Open ifiddes opened 3 months ago
The offending alignment is this:
113676 45 0.829 6.410E-05 39 0 40 527 566 585 39 0 0 584 27M1I12M1D
Which does appear to be walking off the end to me.
Could you please post the mmseqs command line and terminal output too? Ideally also the sequences with which to reproduce the crash
I am having a hard time creating a minimal reference sequence to reproduce the crash. If I reduce the target database down to only the aligned sequence, it doesn't happen.
The command line in question is
mmseqs convertali querydb targetdb --format-output query,target,qstart,qend,tstart,tend,raw,cigar,qaln,taln,qlen --search-type 3
I will continue to try and make a minimal reproducible example. I did notice that adding a N
to the start of my query sequence solves the issue.

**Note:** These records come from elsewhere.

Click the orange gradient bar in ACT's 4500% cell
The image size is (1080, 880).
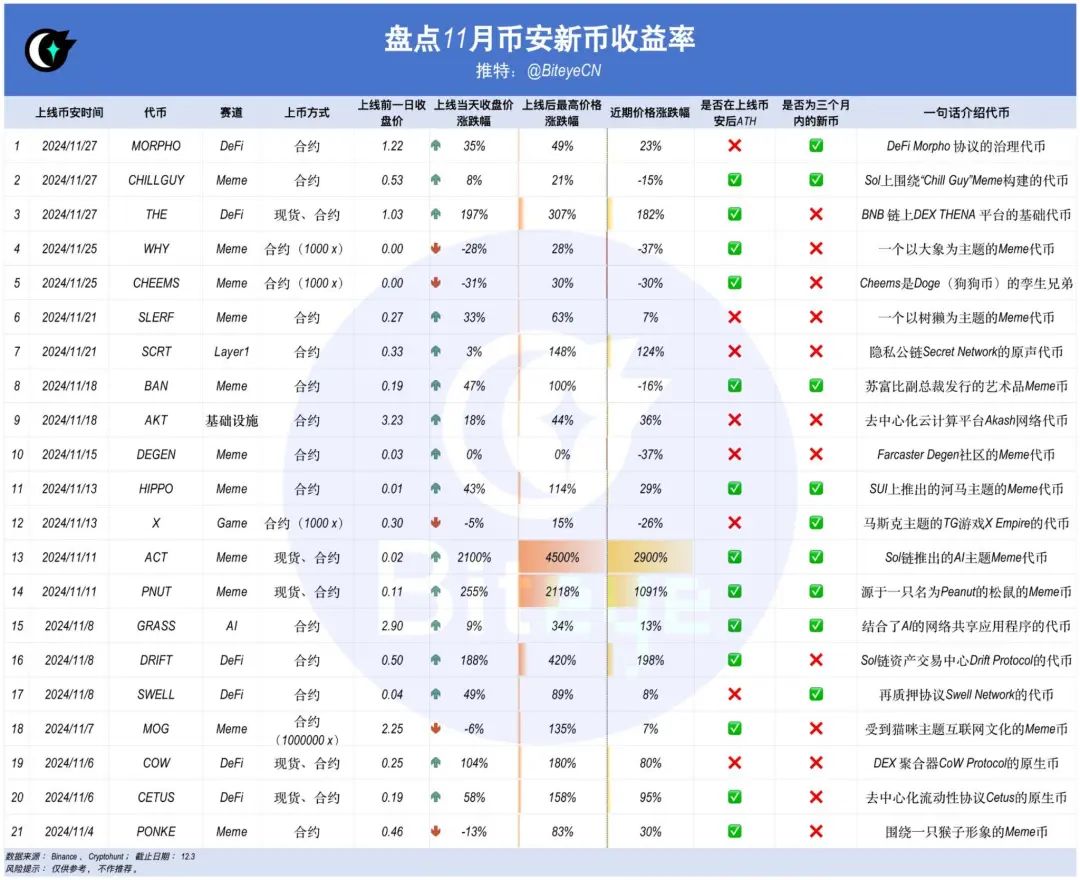[x=562, y=557]
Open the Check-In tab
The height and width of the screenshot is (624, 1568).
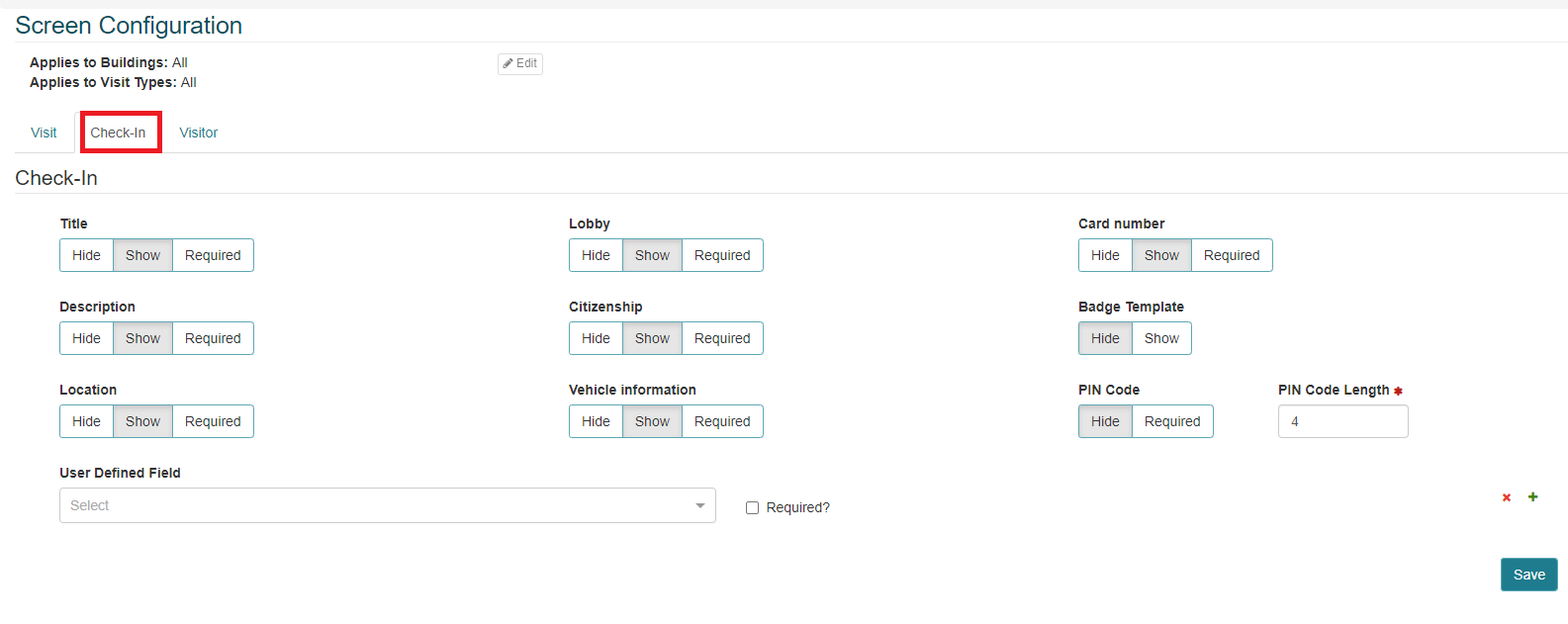pyautogui.click(x=118, y=133)
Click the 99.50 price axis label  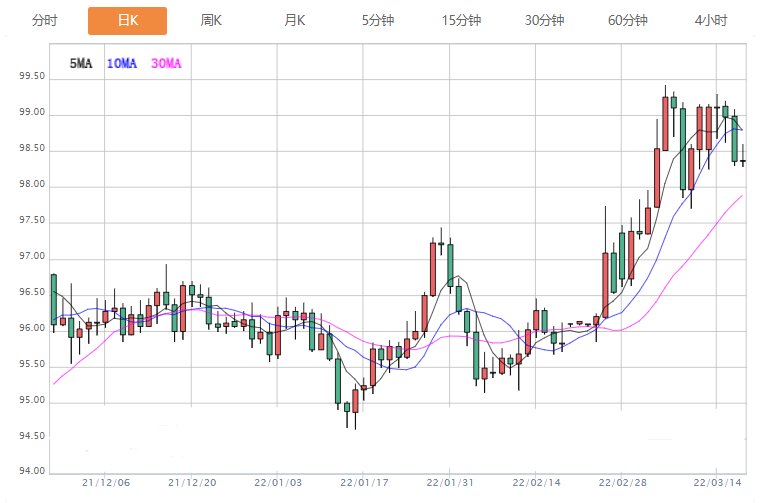point(32,76)
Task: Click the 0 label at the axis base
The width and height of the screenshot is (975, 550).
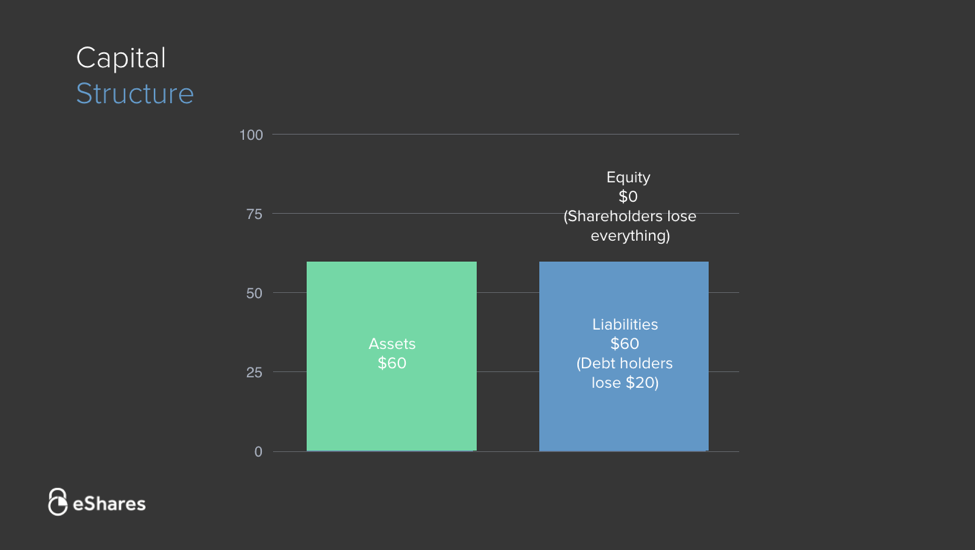Action: [x=258, y=452]
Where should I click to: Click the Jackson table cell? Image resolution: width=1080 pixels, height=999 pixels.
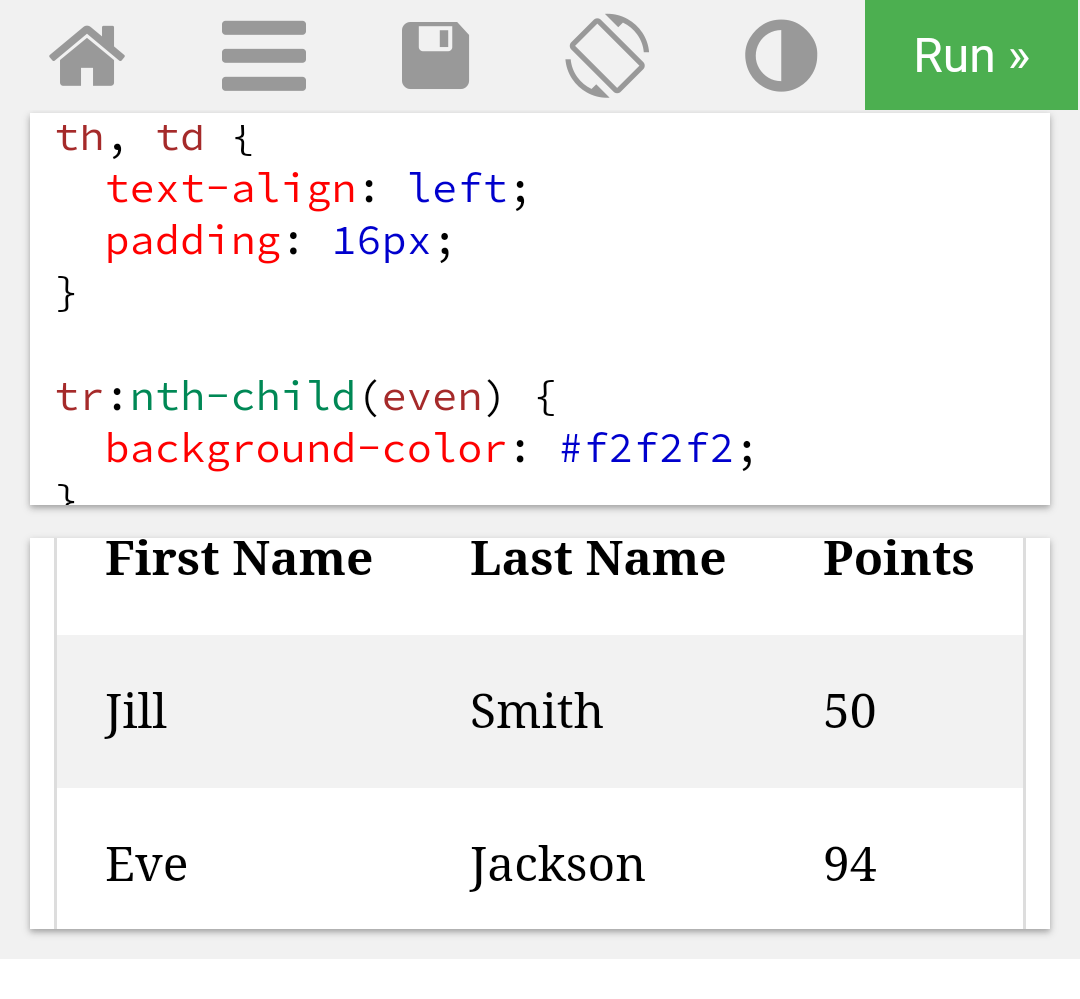point(558,864)
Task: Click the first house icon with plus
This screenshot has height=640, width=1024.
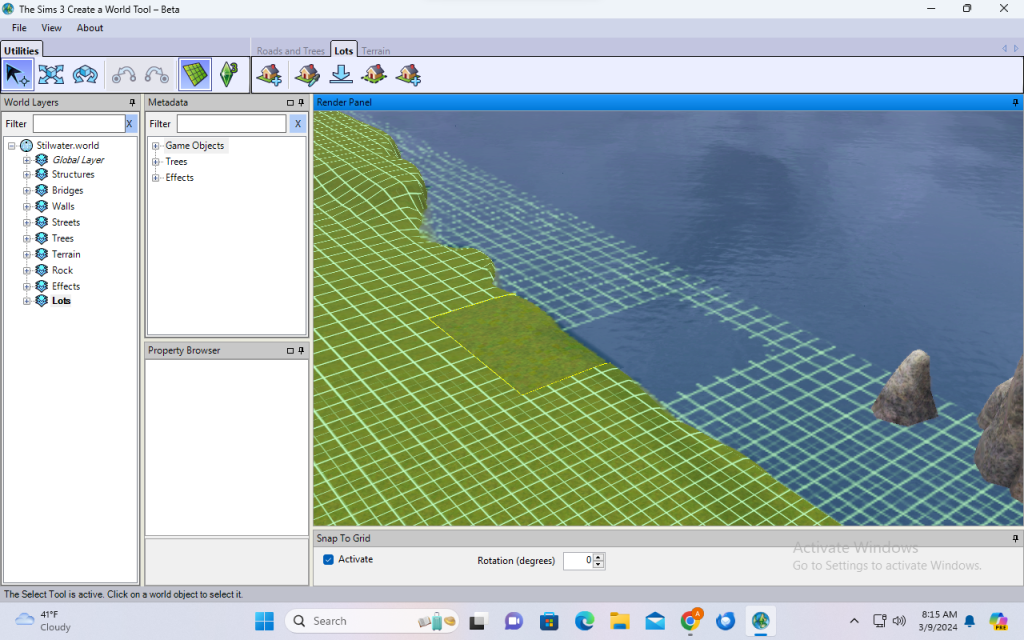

I was unable to make a minimal ref, so I uploaded the ref to Box. It is a human and mouse transcriptome. I had to break it into three parts, just concatenate them.
Here is the query:
>GRCh38_ENSG00000103042.3491.40
TATTTTATTTTGTGTAGAGATGGGGTCTCACTAGGTTGCC
You should be able to reproduce the crash with
mmseqs easy-search tmp.fasta full_ref.fa aln.out $TMPDIR --format-output query,target,qstart,qend,tstart,tend,raw,qaln,taln,qlen --search-type 3
https://app.box.com/s/bx5y7s5gpa7ybyc6xera4hujwojagphe https://app.box.com/s/w86ynfly4gi2zt09wb0adqc3g05ox7ok https://app.box.com/s/g50mq3skkaimb8ggunwlqwgbdz5psb6t
GDB showed me I get a segmentation fault here
With
offset = 39
, andseqPos = 40
, andisReverseStrand = true
, the line of code is walking off the start of this 40bp long sequence.This seems to be because the backtrace has a length of 41:
I have not yet been able to figure out what the target sequence is to make a minimal reproducible example, but I wanted to see if you had any ideas on what would be causing this walk off the edge behavior.